§ Text passage
* * * * * * * * *

Victorian Novels: Why blank names?

I’ve failed at googling this up, but I sometimes see a similar convention in modern (English translations of) Japanese manga. More often for place names than person names, IIRC. Like, the TV news will be playing “in the background” and it will mention something happening in S_____ City. Not sure how it is written in the original Japanese. (I think maybe I’ve seen it in English translations of some novels/short stories, too?)

Odd then it seems to have happened once.

Perhaps I’m wrong, maybe Persian Literature from the 12th century or Japanese Traditional poetry from the 18th is full of blank names. I might make up all manner of incredible scenarios for this bizarre turn of events.

Or not.

People don’t like to be sued. Ever. Throughout history.

Coincidentally, I just finished reading a book containing Dashiell Hammett’s “lost stories.” Apparently, Hammett had no fears of being sued (he was involved in a number of lawsuits during his life), but in one of his early books, he used the names of the employees at a jewelry firm he worked for as character names. He used other friends’s and family names in other works. He even worked a Hellmann street into one of his stories.

* * * * * * * * *

§ Supplied entries
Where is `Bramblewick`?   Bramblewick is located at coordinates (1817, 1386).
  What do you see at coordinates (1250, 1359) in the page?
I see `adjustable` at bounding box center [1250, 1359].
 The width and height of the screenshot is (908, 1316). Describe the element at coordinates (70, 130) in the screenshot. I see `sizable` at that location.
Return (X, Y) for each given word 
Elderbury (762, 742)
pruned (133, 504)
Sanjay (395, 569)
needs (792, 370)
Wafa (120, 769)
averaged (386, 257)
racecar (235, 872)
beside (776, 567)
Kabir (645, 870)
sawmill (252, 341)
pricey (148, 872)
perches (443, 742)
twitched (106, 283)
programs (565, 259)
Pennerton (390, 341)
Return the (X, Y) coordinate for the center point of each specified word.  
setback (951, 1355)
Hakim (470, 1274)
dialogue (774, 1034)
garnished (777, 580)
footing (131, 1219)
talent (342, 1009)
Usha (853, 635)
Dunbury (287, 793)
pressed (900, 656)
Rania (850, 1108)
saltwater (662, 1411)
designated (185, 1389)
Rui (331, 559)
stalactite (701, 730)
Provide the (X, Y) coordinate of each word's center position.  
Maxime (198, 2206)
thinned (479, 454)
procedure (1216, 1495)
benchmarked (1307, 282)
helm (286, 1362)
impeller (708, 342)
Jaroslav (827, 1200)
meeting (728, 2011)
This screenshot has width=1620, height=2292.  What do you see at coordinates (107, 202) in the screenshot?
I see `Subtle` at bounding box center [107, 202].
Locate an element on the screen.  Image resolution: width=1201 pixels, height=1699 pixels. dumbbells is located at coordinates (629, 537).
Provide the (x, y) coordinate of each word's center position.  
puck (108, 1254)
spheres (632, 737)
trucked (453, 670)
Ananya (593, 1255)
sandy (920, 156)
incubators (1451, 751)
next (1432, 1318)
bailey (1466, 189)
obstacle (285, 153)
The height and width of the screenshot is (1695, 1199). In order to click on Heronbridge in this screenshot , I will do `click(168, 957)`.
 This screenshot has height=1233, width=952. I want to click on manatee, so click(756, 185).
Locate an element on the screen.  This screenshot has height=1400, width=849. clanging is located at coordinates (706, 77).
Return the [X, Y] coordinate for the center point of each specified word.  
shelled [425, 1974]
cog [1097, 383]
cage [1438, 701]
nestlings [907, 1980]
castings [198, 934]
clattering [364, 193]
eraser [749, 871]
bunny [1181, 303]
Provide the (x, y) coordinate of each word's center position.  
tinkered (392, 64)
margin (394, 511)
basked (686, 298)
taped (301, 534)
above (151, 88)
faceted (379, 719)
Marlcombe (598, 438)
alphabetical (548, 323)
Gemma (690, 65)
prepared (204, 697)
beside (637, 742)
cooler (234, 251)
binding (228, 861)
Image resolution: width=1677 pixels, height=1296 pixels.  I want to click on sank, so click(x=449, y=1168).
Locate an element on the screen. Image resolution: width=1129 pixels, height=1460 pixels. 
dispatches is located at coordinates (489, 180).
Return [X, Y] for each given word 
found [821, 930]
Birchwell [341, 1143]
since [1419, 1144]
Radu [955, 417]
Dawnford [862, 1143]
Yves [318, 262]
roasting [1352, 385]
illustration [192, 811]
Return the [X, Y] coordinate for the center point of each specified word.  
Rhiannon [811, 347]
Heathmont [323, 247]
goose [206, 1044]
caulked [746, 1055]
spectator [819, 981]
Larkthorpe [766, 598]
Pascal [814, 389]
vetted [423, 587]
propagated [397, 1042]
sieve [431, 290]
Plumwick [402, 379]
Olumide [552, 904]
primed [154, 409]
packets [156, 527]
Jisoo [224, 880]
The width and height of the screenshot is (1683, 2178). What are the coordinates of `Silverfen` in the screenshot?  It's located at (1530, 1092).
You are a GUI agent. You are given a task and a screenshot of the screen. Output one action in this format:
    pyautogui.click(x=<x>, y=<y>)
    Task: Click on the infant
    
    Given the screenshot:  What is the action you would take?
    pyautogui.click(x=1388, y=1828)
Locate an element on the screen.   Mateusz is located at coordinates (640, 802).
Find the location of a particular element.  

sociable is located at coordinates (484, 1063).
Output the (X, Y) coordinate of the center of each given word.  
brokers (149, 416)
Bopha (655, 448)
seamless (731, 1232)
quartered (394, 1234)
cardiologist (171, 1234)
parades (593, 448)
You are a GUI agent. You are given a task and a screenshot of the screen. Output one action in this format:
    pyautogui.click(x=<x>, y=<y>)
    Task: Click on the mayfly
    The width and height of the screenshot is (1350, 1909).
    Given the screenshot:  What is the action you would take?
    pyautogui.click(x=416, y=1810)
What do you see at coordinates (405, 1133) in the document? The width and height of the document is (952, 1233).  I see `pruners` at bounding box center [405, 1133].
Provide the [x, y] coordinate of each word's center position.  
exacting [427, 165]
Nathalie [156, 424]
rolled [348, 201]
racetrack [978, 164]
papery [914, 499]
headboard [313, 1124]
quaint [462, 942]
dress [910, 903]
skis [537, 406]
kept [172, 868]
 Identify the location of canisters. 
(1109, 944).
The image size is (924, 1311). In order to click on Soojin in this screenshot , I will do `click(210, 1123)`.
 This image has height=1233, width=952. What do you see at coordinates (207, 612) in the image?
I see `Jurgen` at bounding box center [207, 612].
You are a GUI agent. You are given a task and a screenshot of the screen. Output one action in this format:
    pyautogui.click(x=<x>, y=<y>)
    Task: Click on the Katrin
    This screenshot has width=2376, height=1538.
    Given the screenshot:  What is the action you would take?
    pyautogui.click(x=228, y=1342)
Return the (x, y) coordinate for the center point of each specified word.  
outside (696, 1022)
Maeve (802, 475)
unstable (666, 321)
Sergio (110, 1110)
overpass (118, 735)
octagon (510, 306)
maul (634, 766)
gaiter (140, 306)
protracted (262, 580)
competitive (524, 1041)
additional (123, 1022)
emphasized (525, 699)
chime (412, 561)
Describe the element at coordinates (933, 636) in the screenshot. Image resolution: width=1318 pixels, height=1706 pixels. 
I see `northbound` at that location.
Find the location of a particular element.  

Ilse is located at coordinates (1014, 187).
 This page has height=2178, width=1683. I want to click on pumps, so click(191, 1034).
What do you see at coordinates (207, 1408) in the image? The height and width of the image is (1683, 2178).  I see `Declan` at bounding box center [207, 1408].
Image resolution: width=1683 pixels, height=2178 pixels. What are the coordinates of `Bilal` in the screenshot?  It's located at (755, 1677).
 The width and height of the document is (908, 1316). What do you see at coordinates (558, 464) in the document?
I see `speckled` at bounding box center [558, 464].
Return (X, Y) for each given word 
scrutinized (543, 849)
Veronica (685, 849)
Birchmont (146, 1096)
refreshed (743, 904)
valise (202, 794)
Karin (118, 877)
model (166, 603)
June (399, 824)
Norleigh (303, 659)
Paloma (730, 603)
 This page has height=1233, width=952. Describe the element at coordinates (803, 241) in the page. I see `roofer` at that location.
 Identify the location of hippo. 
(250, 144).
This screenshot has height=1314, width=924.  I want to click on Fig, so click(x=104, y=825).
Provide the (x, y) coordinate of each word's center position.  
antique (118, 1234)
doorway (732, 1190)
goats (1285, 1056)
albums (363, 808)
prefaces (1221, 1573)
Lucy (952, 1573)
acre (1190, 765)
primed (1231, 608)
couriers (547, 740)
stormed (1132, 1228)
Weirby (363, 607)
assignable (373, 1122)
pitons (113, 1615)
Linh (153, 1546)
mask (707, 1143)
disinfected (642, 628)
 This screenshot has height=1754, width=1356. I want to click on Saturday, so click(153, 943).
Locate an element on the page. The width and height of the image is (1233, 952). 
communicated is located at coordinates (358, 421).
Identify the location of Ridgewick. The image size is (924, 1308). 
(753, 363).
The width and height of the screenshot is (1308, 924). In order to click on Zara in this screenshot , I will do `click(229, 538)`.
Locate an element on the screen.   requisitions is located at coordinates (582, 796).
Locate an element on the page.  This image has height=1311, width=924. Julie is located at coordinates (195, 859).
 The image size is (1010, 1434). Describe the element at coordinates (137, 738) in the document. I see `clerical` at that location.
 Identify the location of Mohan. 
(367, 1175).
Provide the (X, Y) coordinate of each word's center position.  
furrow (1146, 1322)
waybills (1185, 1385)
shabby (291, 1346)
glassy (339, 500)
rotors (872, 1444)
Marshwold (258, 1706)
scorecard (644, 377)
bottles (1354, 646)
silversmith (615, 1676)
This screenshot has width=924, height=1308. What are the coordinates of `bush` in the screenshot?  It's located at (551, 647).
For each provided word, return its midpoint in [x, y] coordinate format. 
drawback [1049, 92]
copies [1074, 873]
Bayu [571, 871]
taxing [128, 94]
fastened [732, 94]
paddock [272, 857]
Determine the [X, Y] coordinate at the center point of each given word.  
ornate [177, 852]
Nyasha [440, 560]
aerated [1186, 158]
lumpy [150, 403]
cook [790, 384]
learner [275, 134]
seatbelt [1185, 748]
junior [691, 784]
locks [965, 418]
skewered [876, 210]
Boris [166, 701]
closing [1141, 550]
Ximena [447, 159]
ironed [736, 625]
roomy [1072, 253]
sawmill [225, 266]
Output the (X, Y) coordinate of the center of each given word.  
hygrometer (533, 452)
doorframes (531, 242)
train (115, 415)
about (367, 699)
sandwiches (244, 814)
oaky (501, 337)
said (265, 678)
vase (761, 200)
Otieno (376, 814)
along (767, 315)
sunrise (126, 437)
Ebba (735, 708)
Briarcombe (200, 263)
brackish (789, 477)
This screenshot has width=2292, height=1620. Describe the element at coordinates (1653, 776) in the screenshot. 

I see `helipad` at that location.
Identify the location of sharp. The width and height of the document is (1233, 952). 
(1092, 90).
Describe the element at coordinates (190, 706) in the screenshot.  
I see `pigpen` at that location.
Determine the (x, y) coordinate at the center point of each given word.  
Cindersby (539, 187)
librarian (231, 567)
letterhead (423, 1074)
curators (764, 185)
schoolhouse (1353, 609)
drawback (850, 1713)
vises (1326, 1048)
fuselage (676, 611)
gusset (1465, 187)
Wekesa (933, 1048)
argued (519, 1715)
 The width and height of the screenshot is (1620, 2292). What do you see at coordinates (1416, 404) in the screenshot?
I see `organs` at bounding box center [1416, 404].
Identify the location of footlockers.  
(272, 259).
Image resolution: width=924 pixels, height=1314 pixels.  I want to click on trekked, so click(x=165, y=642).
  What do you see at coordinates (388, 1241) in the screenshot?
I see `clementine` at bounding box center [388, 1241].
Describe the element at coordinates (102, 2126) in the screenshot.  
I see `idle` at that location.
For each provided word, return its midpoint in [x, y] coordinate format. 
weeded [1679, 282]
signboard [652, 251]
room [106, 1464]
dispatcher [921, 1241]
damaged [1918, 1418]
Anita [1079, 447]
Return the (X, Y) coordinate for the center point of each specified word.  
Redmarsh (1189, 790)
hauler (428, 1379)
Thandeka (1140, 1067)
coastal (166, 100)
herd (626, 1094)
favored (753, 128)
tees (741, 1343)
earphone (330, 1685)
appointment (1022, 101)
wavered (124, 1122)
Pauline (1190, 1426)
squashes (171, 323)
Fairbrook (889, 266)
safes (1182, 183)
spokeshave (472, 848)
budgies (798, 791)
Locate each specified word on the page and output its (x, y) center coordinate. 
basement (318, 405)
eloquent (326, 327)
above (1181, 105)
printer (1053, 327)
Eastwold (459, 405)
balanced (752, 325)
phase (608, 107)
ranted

* * * * * * * * *

§ What you have to do
Continue the forum discussion of blank names in Victorian novels from the point where it stops.

§ Response for this exercise
I’m not sure why you’re saying that a convention that spread across most English-language literature for more than a century only happened once. I’m sure that non-English language literature adopted it at times. I’m sure that more modern writers have used it. There are examples right here in this thread.

Styles happen and then stop. In everything. They may be easier to trace in books, however.

Books in that era often had an “or” in the title. Moby Dick; or, The Whale. Little Men, or Life at Plumfield with Jo’s Boys.

Titles in the late 18th and early 19th century were very long, often occupying a whole page. That was to help readers understand the contents by giving them a precis or epitome in a world where there were few other ways of knowing what was published other than by physically opening a volume.

Books were aimed at the rich then so the standard for booksellers was to sell unbound pages and then have the rich buyers specify the style and quality of the leather used for binding. A connoisseur would be mortified not to have shelves of identical bindings.

A little later, as bookselling spread to the middle classes, covers became standard but were usually elaborately tooled and designed. Then because these covers were easily damaged, publishers started wrapping books in clear onionskin. Then they started putting the titles on the covers. Then they started putting on descriptions and advertising and blurbs and pictures and they evolved into dustjackets.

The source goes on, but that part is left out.